**LISTING**.
• • • • •

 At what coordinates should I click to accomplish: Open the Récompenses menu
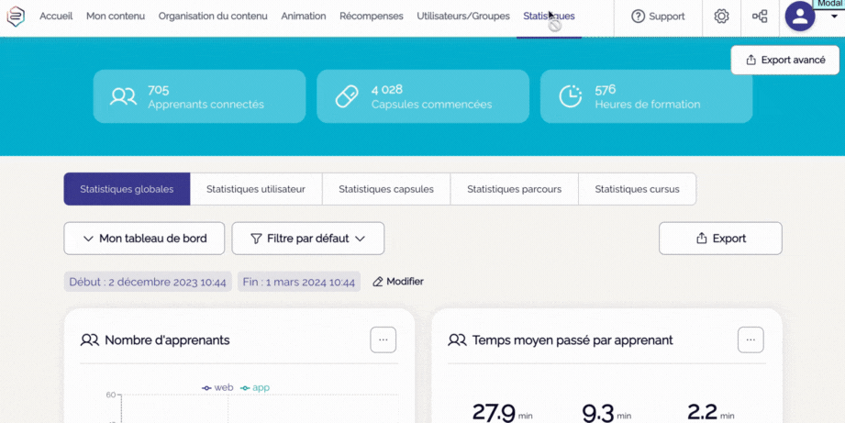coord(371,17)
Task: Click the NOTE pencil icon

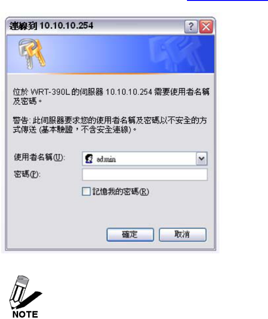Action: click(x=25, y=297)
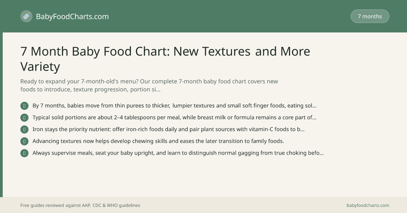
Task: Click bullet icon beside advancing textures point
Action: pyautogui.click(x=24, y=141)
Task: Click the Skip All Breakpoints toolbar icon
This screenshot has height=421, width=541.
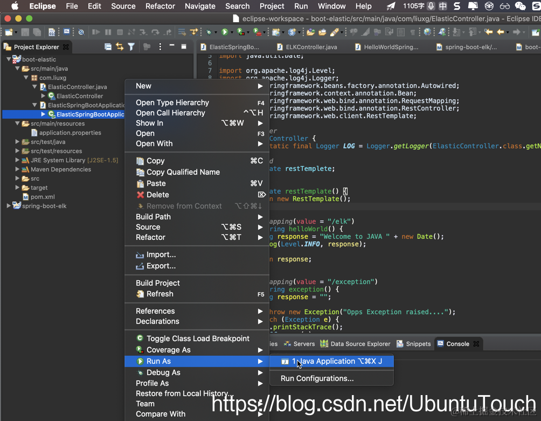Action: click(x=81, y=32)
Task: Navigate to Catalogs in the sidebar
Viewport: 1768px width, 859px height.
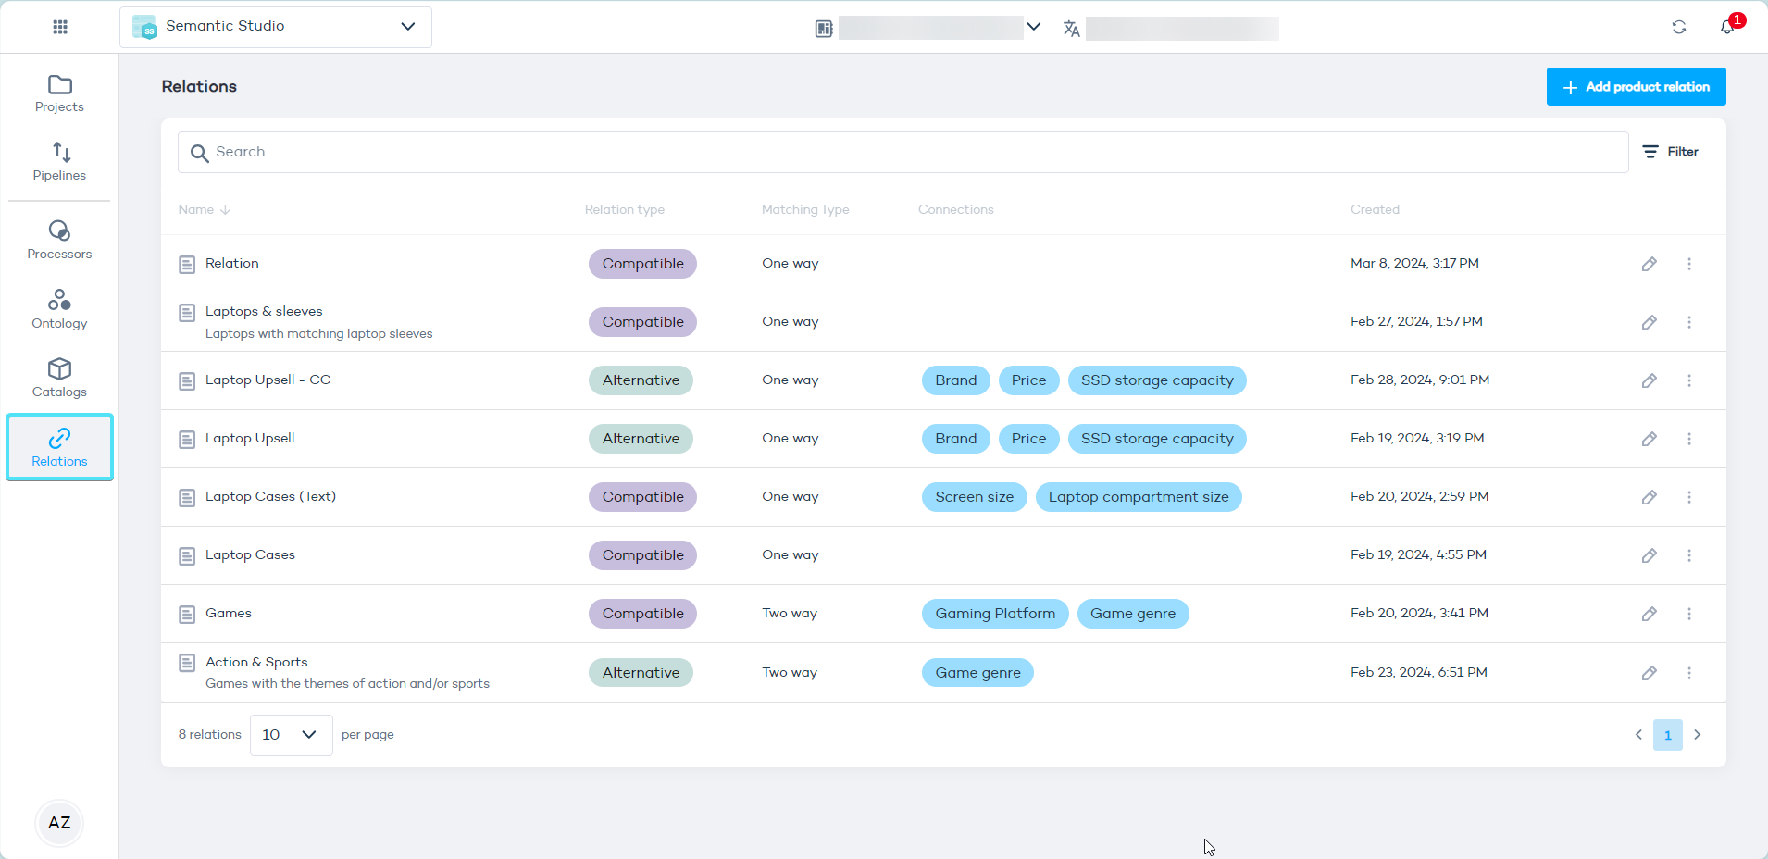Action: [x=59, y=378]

• • • • •

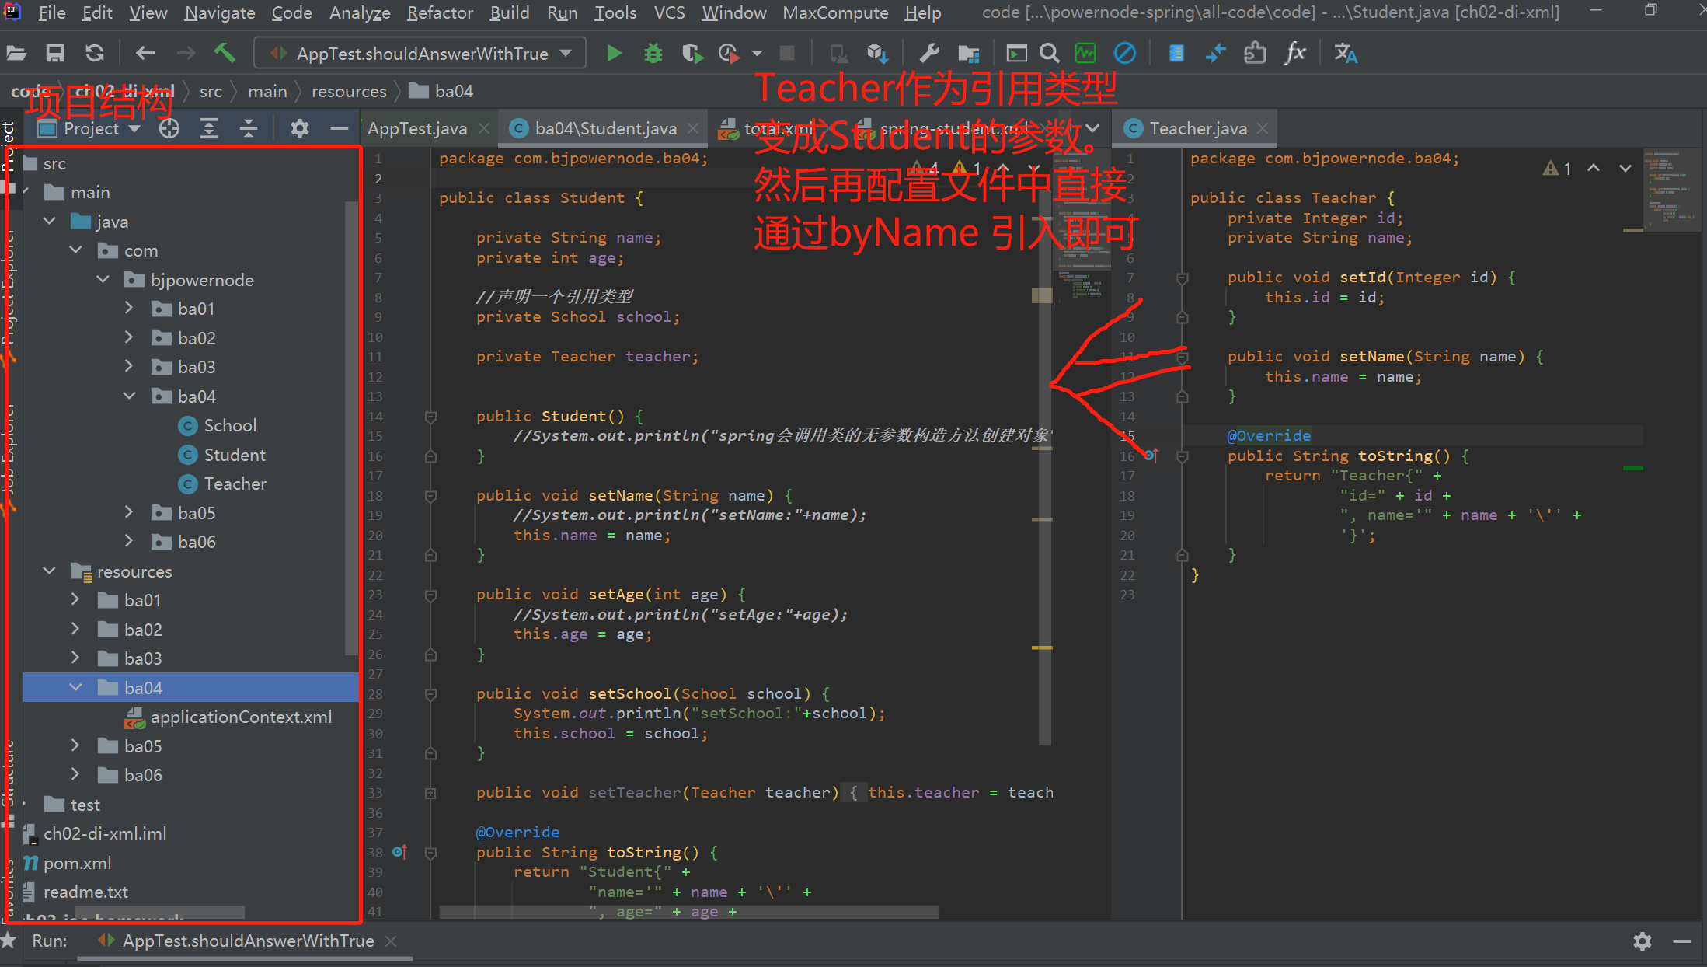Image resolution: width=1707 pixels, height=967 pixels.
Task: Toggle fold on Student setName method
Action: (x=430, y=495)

• • • • •

**SHORT TASK**. Reproduce the rows from the line containing "Task: Click the Skip" through the line containing "Action: [x=59, y=378]", word for word. Leave the pictures out of your copy.

**FULL SOLUTION**.
Task: Click the Skip All Breakpoints toolbar icon
This screenshot has height=421, width=541.
Action: click(x=81, y=32)
Task: Navigate to Catalogs in the sidebar
Viewport: 1768px width, 859px height.
Action: [x=59, y=378]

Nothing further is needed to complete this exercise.